Lewis Hamilton claimed he felt no pressure because of his bid to become Formula One world champion.
The McLaren Mercedes star goes into tomorrow’s Canadian Grand Prix as world drivers’ championship leader, three points clear of defending world champion Kimi Raikkonen.
Hamilton finished joint runner-up to the Finn last season following a remarkable rookie campaign which saw him claim a podium finish in his first five races before notching his maiden grand prix victory in Montreal 12 months ago.
Hamilton remains the centre of attention for the media in the paddock and for the fans in the stands but the Englishman claimed he was just trying to stay focused on his job with McLaren.
“I don’t read what’s in the papers, I don’t read anything as regards Formula One,” said Hamilton.
“I lead a normal life out of Formula One and then I come here I do my job and do what I love doing.
“I’m aiming to shut it all out and put it at the back of my mind.
“I know how good I am so I just keep on doing what I’m doing and I’m enjoying it. So I don’t particularly feel the pressure.”
In the wake of comments from Raikkonen that he was mulling over his retirement from the sport when his Ferrari contract expires at the end of 2009, in part because he did not enjoy the demands of the job away from driving, Hamilton said he preferred not to talk shop with his fellow drivers.
He said: “I don’t speak to many of them about this stuff. We talk about other things, we talk about girls, parties, cars and none of the drivers really talk about that other stuff.”
Hamilton was speaking after he laid down his marker for the weekend by posting the fastest lap in yesterday’s two free practice sessions, one minute 15.752 seconds.
In an afternoon session that saw his former McLaren team-mate Fernando Alonso spin out in his Renault and Ferrari rival Felipe Massa grind to a halt with a systems problem, Hamilton found the time to drive around a groundhog, a rodent that is one of the regular inhabitants of the island in the middle of the St Lawrence River that the Circuit Gilles Villeneuve also calls home.

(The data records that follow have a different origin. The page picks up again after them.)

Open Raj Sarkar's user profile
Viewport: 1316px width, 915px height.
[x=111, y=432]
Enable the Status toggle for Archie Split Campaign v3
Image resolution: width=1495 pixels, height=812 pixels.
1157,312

Hamilton got his wildlife confused, his first thought was that he had come across a beaver, but he was relieved to have avoided bloodshed when the groundhog strayed onto the circuit.
“I love the track, there’s not a part that I don’t like,” said Hamilton.
“But there are a lot of beavers or, I don’t know what they’re called, but they keep coming onto the track and I’m a bit worried they’re going to kill themselves because at the end of the day you’re travelling at 200 miles per hour and they’re standing there in the middle of the track and there’s not much you can do.
“I saw one in the middle of the track and I had to go around it. I saw the crowd and they were quite happy I missed it.”
Hamilton was also happy with his day’s work.
“We’ve still got work to do ahead of the race but we’ve already got some positive running under our belts.”